The Financial Industry Regulatory Authority would use that information to conduct more robust examinations of the securities brokerage industry, said Richard Ketchum, the regulator’s chairman and chief executive.
FINRA will unveil the plan in a draft proposal late this year or in January, said Ketchum, speaking at the Securities Industry and Financial Markets Association annual meeting.
Such a requirement could ultimately boost existing efforts at FINRA to amass and analyze data about brokerages in efforts to check up on their operations. FINRA, which oversees more than 4,190 brokerages and 635,000 brokers, regularly examines firms to see if they are complying with industry rules.
In recent years, FINRA has been requesting increasing data from brokerage firms – everything from customers’ account histories to procedures for supervising brokers – so that its examiners can conduct more targeted reviews when visiting firms in person. The effort has led to more efficiency among examiners, the regulator has said, who can then target their in-person efforts where they are needed most, such as at some branch offices where risky practices among staff may be prevalent.
Amassing even more data from clearing firms would bolster FINRA’s efforts and ensure that examiners are even more well-versed in a firm’s business, Ketchum said.
Clearing firm data could help FINRA track product sales, customer accounts, and branch office activity, among other things, Ketchum told reporters after his remarks.
FINRA already receives some data from clearing firms for its brokerage examinations, but it is provided voluntarily, Ketchum said. It also arrives in formats that vary among firms, making it difficult for FINRA to analyze and search for patterns and trends across the industry, he told reporters.

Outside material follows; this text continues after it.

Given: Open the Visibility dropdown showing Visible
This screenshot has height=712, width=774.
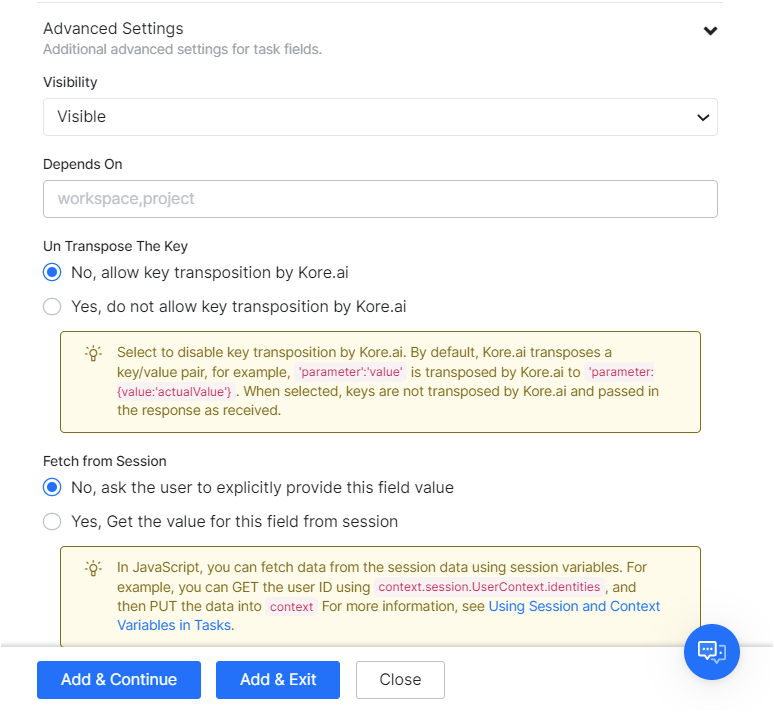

“If we can regulate it and create consistent data across all clearing firms, then we have the ability to understand what activity a person may be doing at one firm versus another,” Ketchum said.
FINRA is uncertain at this point at what frequency clearing firms would have to provide the data if such a rule was approved, Ketchum said. “It could possibly be provided even on a daily basis,” he said.
FINRA will ask for input from the industry when it releases its draft proposal to get a better understanding of “what makes sense,” Ketchum said. Any rule would require approval from the U.S. Securities and Exchange Commission.
The regulator’s push for clearing firm data mirror recent efforts by the SEC to mine similar details. A recent SEC review helped it uncover a “wide range” of sales practice abuses at brokerages, including unsuitable advice and rapid trading to gin up commissions, the agency’s head recently said.